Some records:
-- Begin --

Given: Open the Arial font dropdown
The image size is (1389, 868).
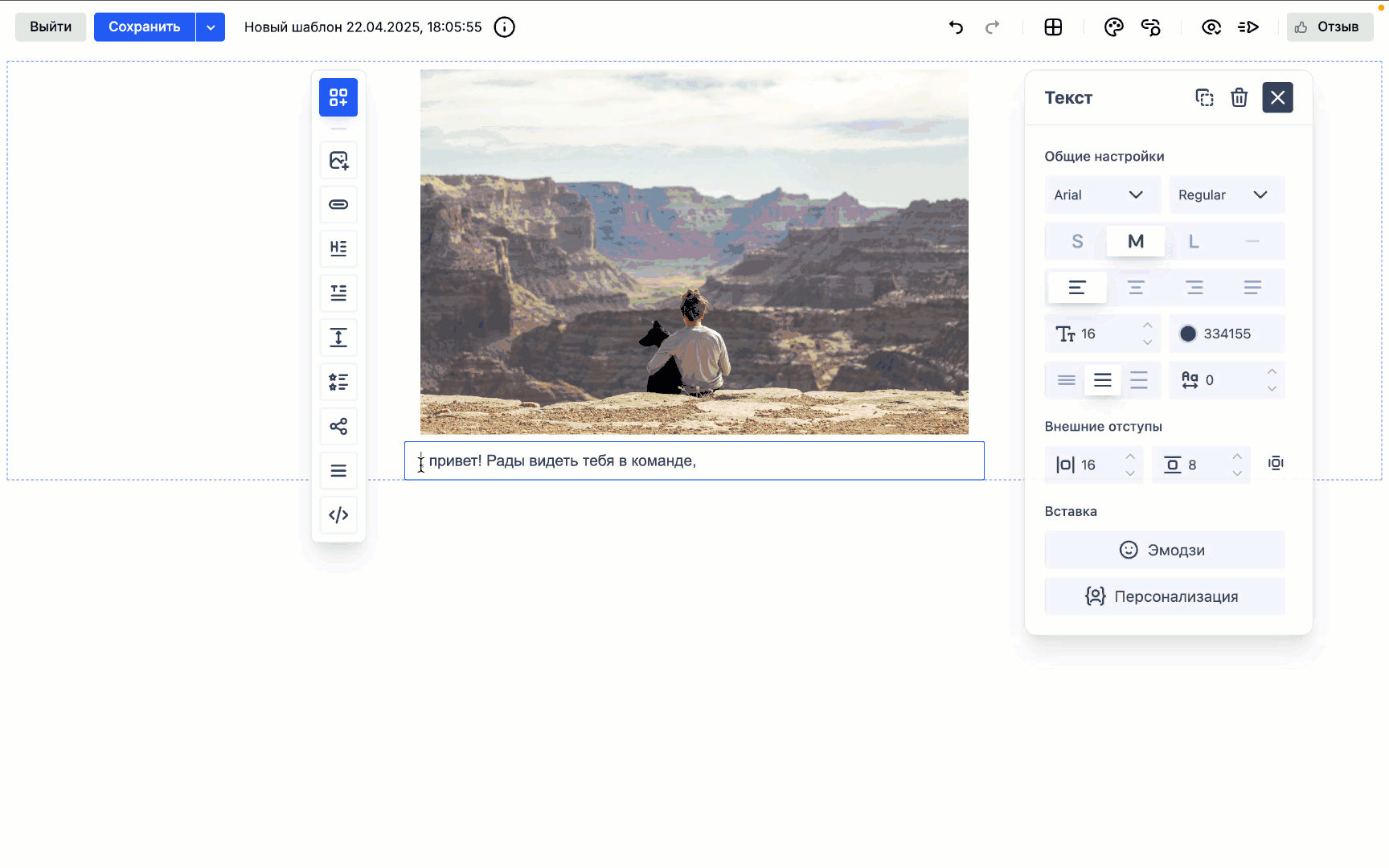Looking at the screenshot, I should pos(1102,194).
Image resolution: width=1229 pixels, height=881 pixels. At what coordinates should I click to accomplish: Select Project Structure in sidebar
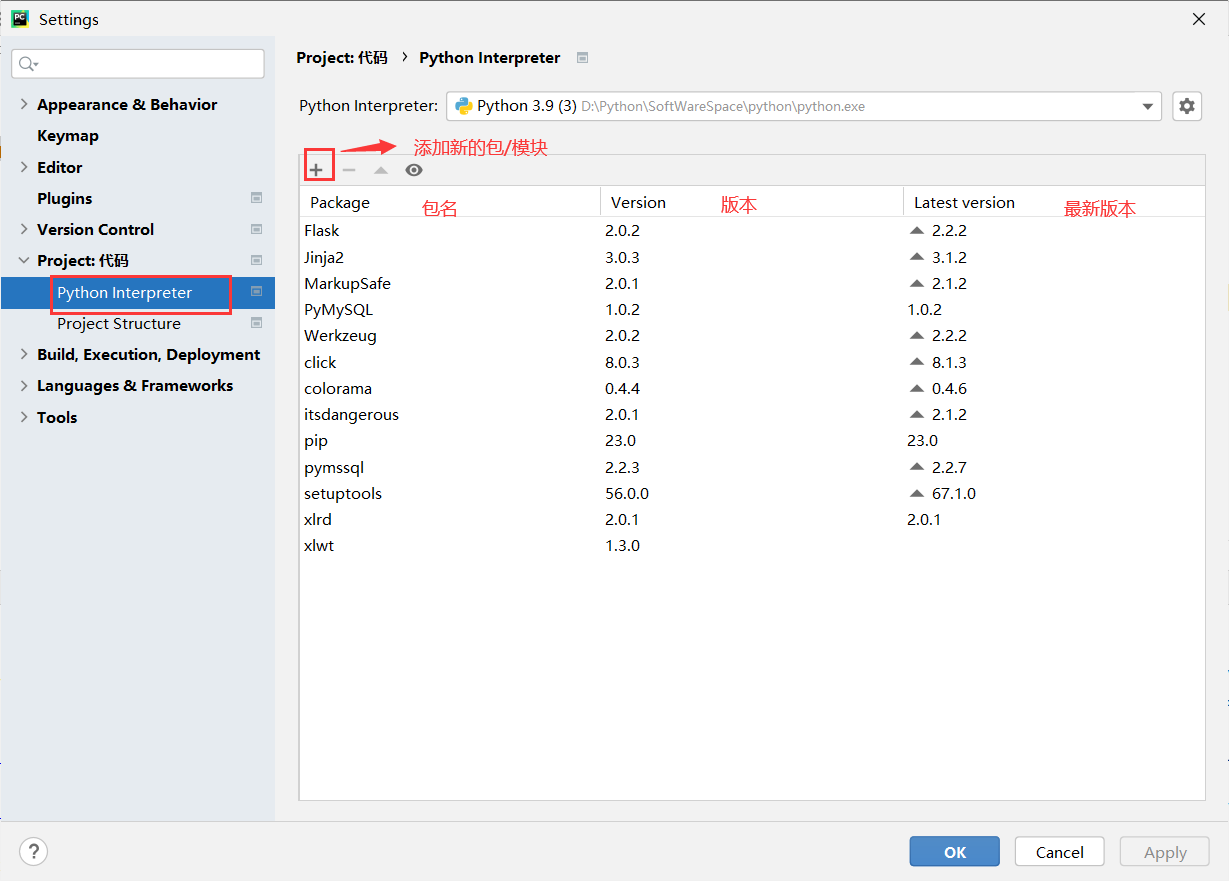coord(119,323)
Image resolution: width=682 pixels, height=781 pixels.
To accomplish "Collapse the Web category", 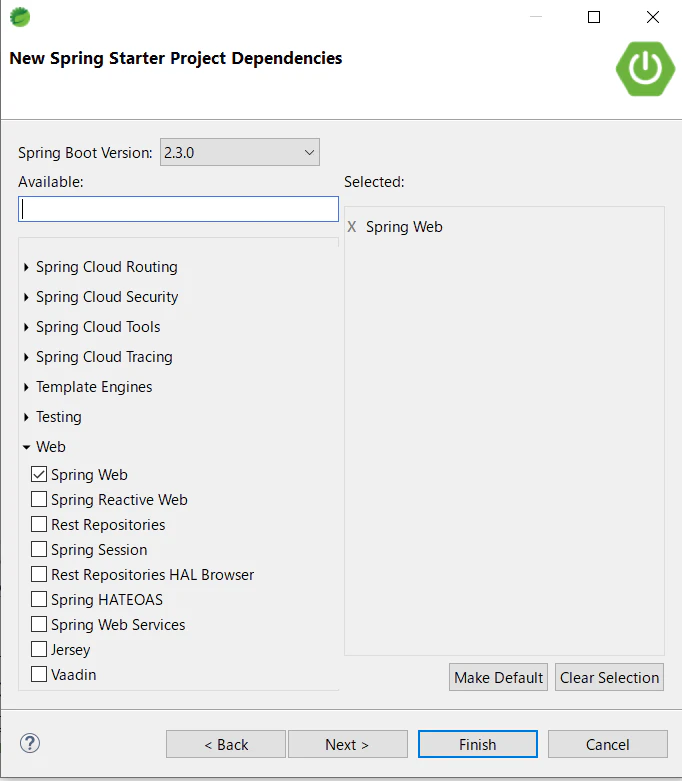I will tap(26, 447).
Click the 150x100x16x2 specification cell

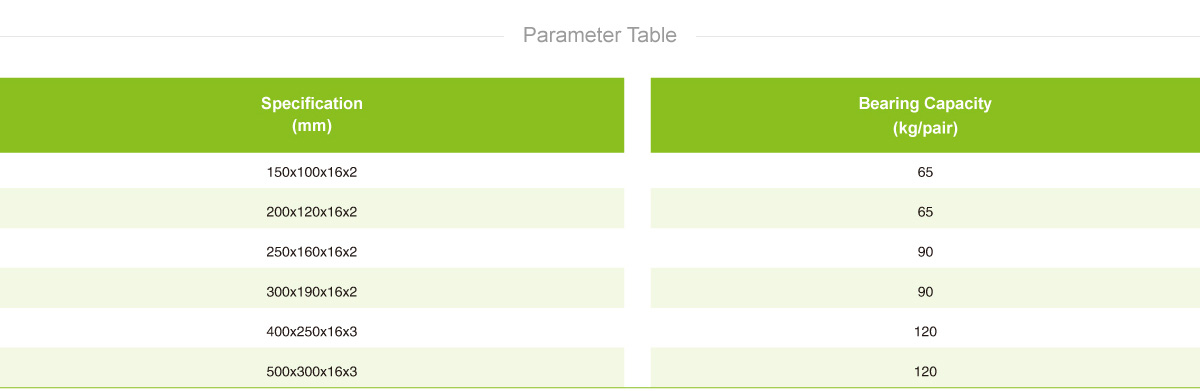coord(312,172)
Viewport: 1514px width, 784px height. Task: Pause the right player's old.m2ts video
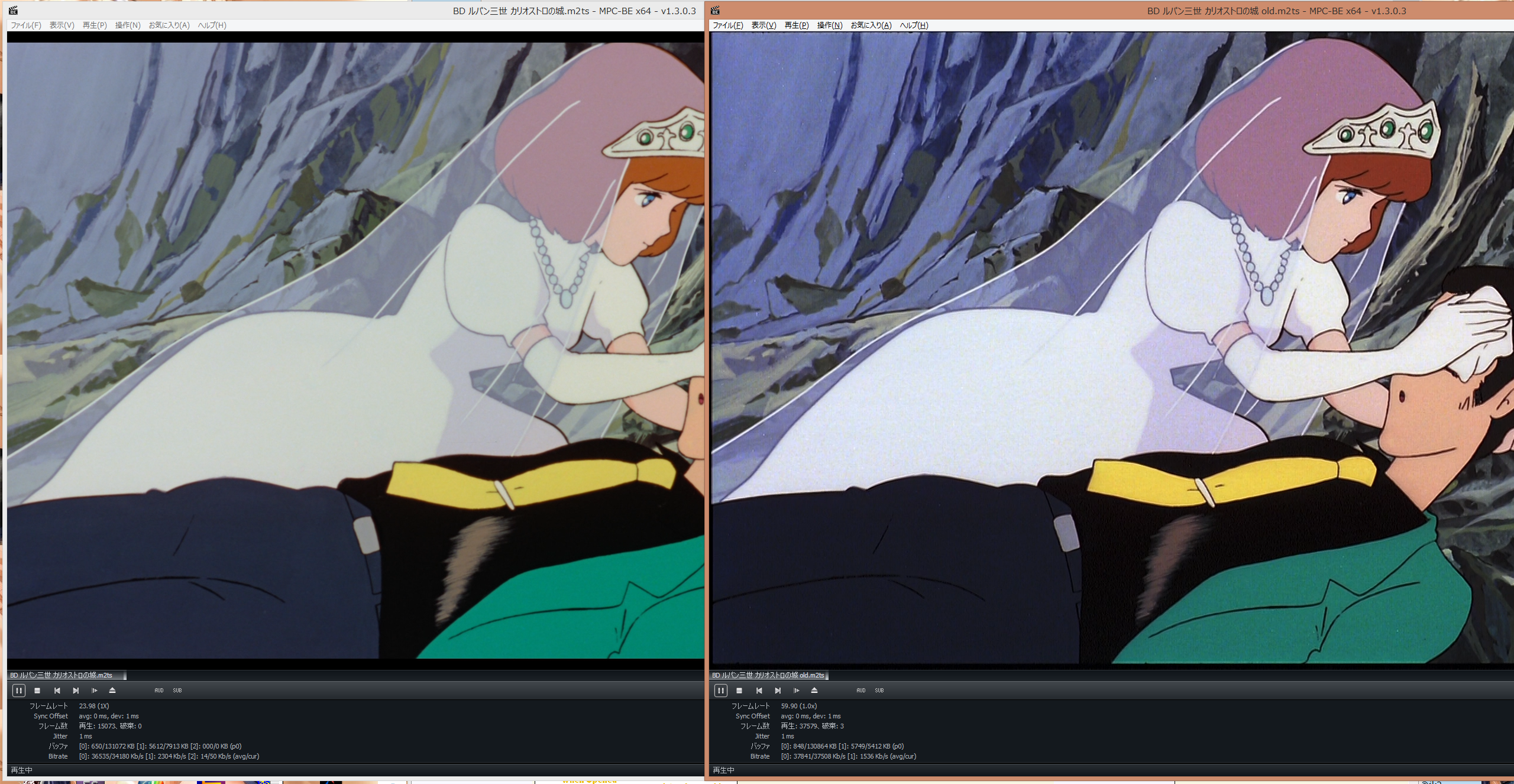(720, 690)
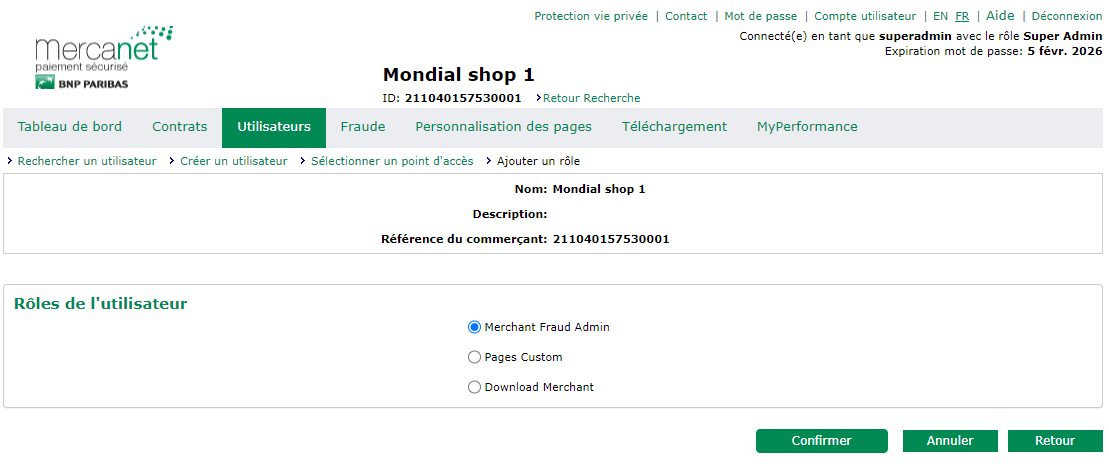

-- End --

| What is being asked |
Convert the data starting with the line containing "Viewport: 1514px width, 784px" and continuing through the end of the data into a two-column CSV with columns named text and answer. Use one row per entry, put each value in a single quoted field with line breaks replaced by spaces, and leave the pictures out.

| Task solution |
text,answer
"Viewport: 1514px width, 784px height. Task: Pause the right player's old.m2ts video","(720, 690)"